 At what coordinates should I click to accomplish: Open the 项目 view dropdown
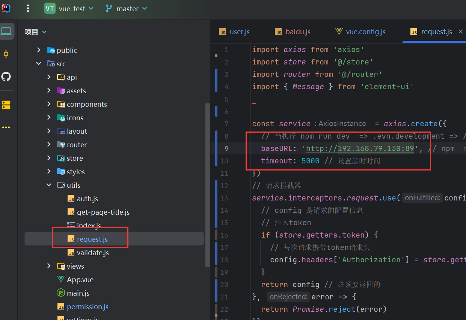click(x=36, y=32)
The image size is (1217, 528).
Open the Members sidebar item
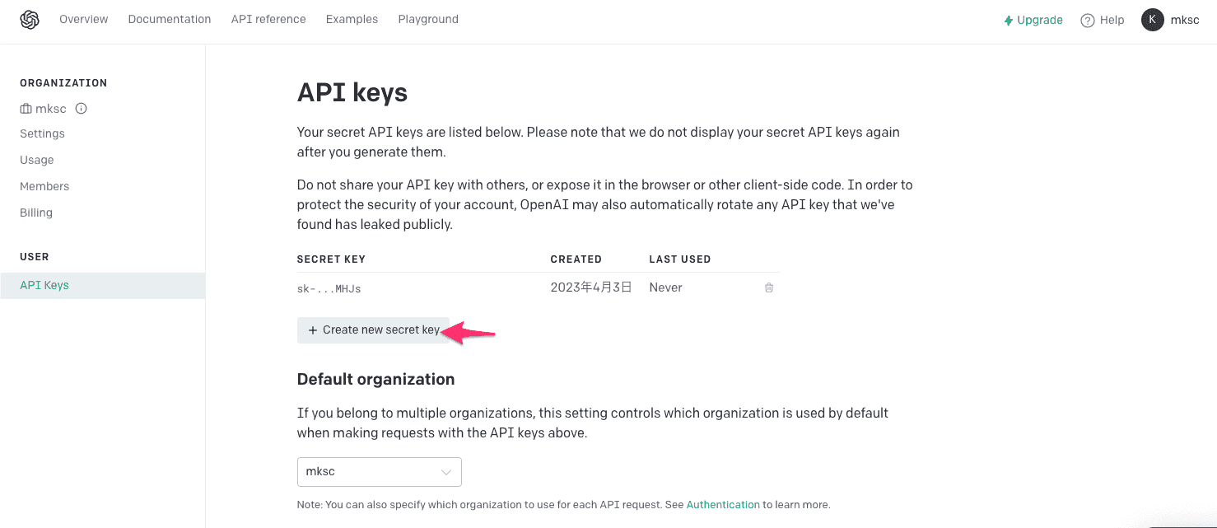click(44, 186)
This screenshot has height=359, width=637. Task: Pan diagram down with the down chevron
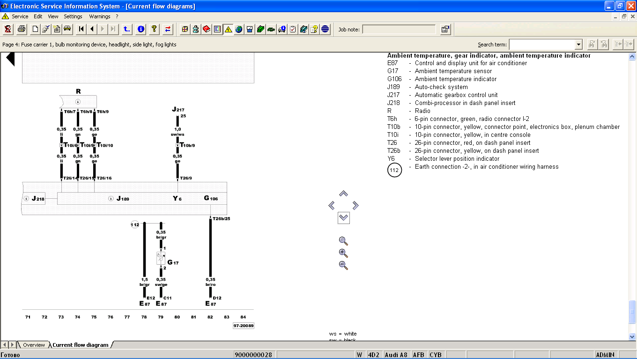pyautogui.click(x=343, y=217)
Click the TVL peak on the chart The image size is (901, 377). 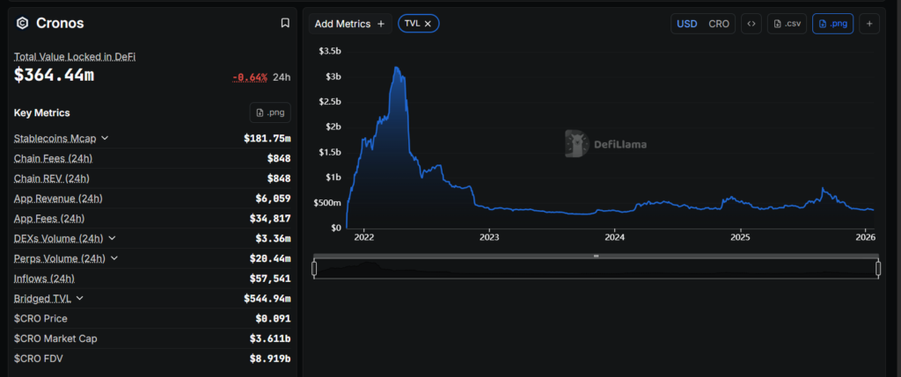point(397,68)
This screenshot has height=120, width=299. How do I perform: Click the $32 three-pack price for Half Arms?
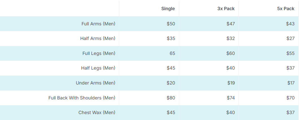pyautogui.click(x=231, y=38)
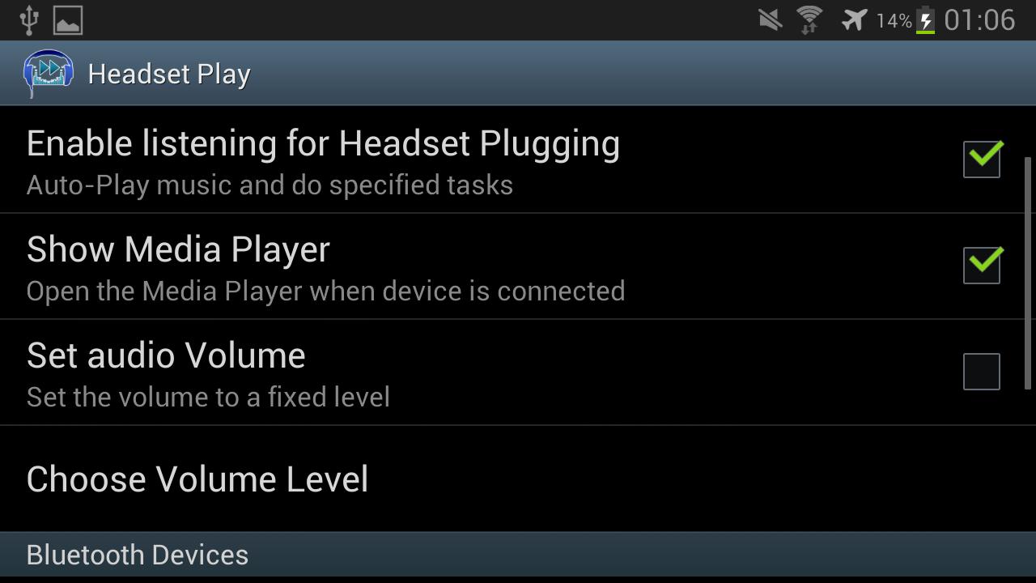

************

### PROBLEM DESCRIPTION
What is needed is an exact copy of the lines from the one with "This screenshot has height=120, width=299." through the end of the data above, both included, minus any pictures.

### TASK RESULT
This screenshot has height=120, width=299. How do I perform: Click the $32 three-pack price for Half Arms?
pyautogui.click(x=231, y=38)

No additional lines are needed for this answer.